Exercise description:
Please could you give again the lines from the one holding "Select the Current Company text box" through the final line of the data below, exactly, with no other lines?

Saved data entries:

+ + + + +

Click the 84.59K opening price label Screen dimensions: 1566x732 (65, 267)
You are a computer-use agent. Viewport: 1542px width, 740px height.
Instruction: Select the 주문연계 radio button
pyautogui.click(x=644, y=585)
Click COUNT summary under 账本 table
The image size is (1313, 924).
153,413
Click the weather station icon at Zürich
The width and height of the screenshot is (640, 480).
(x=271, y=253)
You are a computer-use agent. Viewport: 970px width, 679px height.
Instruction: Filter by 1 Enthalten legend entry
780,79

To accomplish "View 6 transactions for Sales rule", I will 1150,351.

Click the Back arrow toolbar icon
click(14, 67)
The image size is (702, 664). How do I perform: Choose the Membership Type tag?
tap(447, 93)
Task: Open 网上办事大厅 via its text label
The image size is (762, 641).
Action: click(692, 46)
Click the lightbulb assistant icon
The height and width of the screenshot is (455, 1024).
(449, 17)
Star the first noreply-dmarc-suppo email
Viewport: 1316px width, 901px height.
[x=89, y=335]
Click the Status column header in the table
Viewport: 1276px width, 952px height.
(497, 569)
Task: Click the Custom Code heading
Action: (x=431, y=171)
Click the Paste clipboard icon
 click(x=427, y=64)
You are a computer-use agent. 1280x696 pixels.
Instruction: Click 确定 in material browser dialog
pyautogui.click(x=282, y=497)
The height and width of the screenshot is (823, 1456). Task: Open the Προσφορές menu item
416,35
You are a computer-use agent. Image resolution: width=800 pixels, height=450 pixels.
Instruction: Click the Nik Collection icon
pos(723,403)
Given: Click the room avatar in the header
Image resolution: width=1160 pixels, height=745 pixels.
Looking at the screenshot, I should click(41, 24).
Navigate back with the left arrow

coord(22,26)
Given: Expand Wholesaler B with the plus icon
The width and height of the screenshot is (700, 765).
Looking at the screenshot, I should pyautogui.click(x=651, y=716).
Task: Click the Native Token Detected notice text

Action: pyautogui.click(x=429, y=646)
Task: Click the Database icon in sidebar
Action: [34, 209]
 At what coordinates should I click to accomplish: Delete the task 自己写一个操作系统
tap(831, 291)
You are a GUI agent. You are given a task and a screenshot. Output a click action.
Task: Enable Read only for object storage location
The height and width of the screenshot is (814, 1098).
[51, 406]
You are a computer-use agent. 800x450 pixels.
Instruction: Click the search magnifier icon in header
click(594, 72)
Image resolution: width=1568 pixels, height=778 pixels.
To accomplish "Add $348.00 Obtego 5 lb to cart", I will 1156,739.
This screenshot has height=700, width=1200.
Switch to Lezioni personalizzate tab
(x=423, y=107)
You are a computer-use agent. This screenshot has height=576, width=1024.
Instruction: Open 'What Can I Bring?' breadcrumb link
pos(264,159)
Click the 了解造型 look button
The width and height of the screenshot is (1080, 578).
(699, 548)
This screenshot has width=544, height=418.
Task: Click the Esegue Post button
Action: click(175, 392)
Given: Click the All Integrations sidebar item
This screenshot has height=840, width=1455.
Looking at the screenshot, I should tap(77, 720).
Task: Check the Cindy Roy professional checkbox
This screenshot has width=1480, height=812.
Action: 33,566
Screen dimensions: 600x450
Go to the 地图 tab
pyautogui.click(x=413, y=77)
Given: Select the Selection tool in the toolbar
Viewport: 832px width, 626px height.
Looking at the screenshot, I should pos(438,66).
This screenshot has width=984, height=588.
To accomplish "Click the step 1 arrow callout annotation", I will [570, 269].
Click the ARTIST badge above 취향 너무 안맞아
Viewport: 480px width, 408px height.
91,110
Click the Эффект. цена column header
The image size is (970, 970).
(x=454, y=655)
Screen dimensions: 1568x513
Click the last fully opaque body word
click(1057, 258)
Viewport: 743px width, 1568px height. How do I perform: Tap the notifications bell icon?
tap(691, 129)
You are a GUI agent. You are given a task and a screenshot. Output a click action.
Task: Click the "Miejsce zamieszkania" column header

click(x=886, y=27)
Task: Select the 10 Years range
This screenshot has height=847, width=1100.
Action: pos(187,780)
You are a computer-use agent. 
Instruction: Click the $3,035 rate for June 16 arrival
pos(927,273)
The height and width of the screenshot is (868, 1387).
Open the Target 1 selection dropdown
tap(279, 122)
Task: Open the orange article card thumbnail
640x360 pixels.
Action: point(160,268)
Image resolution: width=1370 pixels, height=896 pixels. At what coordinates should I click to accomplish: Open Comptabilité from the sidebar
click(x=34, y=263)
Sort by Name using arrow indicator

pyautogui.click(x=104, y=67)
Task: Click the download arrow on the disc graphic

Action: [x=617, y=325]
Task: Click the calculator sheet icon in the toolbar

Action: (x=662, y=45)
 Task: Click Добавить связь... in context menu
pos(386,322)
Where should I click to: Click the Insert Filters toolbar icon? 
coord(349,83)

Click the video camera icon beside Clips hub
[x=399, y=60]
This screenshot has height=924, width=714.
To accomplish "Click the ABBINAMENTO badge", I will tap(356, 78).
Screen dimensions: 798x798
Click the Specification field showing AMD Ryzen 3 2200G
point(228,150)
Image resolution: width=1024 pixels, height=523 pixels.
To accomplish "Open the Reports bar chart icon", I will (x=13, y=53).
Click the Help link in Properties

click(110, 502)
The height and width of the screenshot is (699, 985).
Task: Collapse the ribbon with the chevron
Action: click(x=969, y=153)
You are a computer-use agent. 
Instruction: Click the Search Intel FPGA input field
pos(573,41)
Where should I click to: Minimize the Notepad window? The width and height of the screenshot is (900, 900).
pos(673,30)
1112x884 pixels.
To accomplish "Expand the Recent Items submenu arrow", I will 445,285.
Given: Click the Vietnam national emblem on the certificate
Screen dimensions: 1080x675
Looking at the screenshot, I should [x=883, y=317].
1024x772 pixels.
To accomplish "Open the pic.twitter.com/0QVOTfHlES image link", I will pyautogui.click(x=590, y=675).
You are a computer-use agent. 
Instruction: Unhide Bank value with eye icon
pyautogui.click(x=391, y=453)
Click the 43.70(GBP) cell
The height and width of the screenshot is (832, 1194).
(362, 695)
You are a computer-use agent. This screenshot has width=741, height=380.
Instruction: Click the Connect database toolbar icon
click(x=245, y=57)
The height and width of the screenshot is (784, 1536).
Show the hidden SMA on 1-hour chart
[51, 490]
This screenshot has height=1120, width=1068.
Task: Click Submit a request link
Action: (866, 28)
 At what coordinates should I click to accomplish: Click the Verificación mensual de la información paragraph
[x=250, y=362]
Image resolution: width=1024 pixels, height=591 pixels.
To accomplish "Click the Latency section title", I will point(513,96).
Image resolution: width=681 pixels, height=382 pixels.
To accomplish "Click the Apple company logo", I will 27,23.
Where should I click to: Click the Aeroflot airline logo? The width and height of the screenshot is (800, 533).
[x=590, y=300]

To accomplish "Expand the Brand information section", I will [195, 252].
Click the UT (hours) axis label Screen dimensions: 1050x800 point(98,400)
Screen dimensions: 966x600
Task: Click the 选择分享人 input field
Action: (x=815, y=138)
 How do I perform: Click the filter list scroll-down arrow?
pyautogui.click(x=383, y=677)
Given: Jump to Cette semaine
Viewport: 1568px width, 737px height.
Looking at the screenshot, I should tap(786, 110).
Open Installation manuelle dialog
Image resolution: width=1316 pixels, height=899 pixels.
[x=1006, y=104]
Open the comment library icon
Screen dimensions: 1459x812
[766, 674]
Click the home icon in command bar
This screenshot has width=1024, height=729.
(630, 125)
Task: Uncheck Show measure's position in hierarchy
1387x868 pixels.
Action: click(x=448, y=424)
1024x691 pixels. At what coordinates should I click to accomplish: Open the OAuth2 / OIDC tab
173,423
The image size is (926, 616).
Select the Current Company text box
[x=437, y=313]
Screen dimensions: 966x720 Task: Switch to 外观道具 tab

+ + + + +

Answer area:
Select the Current Company text box
[x=437, y=313]
Screen dimensions: 966x720 Task: Switch to 外观道具 tab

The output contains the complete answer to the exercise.